From time to time, I like to submit requests under the Official Information Act and see what fun datasets I can get my hands on.
All up, it took me something like 4 or 5 years to finally consider it “complete”, in large part because I would hit a wall and not really be sure where to go from there.
With perfect 20/20 hindsight, such a project would be very quick to complete but for those starting out in the mapping space, taking a scenic walk through the creation process should hopefully serve as a nice jumping off point for how you might approach your own projects.
Thankfully, I kept all of my “workings” like as my cobbled together Python scripts and intermediate datasets, such that we can work through them from start to finish so you can have an idea of how this fun little visualisation was made.
It’s probably worth noting that I’m not a data scientist by any means and a lot of steps could probably be made redundant if I knew better but it’s all a means to an end, and the end is pretty neat so I don’t really mind airing my dirty laundry.
This is probably the hardest step.
As mentioned in my brief project write up, the idea for a towing visualisation came to me when I was sitting at a cafe. I don’t imagine I would have come up with the idea any other way so it was basically a fluke.
The next best thing is seeing what other cool creations are floating around online.
Using FOIA Data and Unix to halve major source of parking tickets was a particularly big inspiration on this smaller project of mine which ended up going in a different direction than what he had put together.
Looking back at it after all these years, and having a few pieces under my belt, I feel like there’s even more to improve in my own process so writing this post in itself has already been a big win for me.

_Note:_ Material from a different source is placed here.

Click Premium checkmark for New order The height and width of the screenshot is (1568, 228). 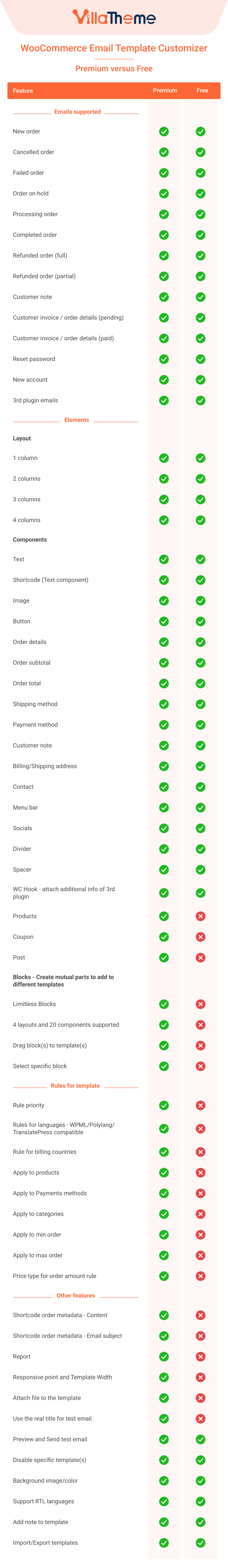click(164, 132)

Anyway, all this to say: As is usually the case, starting is often harder than any other part of the process.
Once the ball is rolling, you may hit some hard problems but I find it’s usually rare that they’re difficult in the sense of an immovable object. It’s more that it’s just a lot of work or figuring out the right terminology to use in a search query that will get you a step closer to the right tool.
Let’s actually take a look at the project in more detail.
Obtaining our dataset
This part varies depending on what type of data you’re looking for and depending on the country you’re in.
Here in New Zealand, we have the Official Information Act which defaults to everything being open unless there is a good reason for it not to be.
On top of that, we have some pretty proactive agencies continuously publishing interesting datasets so not everything necessarily requires a formal request either.
In my case, I was after data about vehicles that were towed in Auckland City which is not readily available, at least as far as I’m aware.
Finding the correct authority can be a bit of a wild goose chase when you’re first starting out but most agencies should be pretty helpful in letting you know where the data you’re after might be held.
Initially, I did a search for
auckland transport towing which surfaced this page and I noticed an interesting mention near the bottom.
AT contractors and private towing companies must notify police when they have towed a vehicle. They are required to provide the licence plate number and location they have moved the vehicle to.
I figured contacting the New Zealand Police might be worth a shot in case they happened to hold more comprehensive information than Auckland Transport themselves.
In the end, they transferred my request to a LGOIMA1 Business Partner which I wouldn’t have known was the right place, but most agencies are pretty good at redirecting you where you should go like that.
You can read the full correspondence to get an idea of how to structure a request, what some of the back and forth might look like, and to get a copy of the dataset.
With our dataset on hand, let’s fire it up and take a look at what we’ve got to work with.
Making our dataset palatable
Marcus Aug 2016 Jul 2019.xlsx certainly leaves a lot to be desired.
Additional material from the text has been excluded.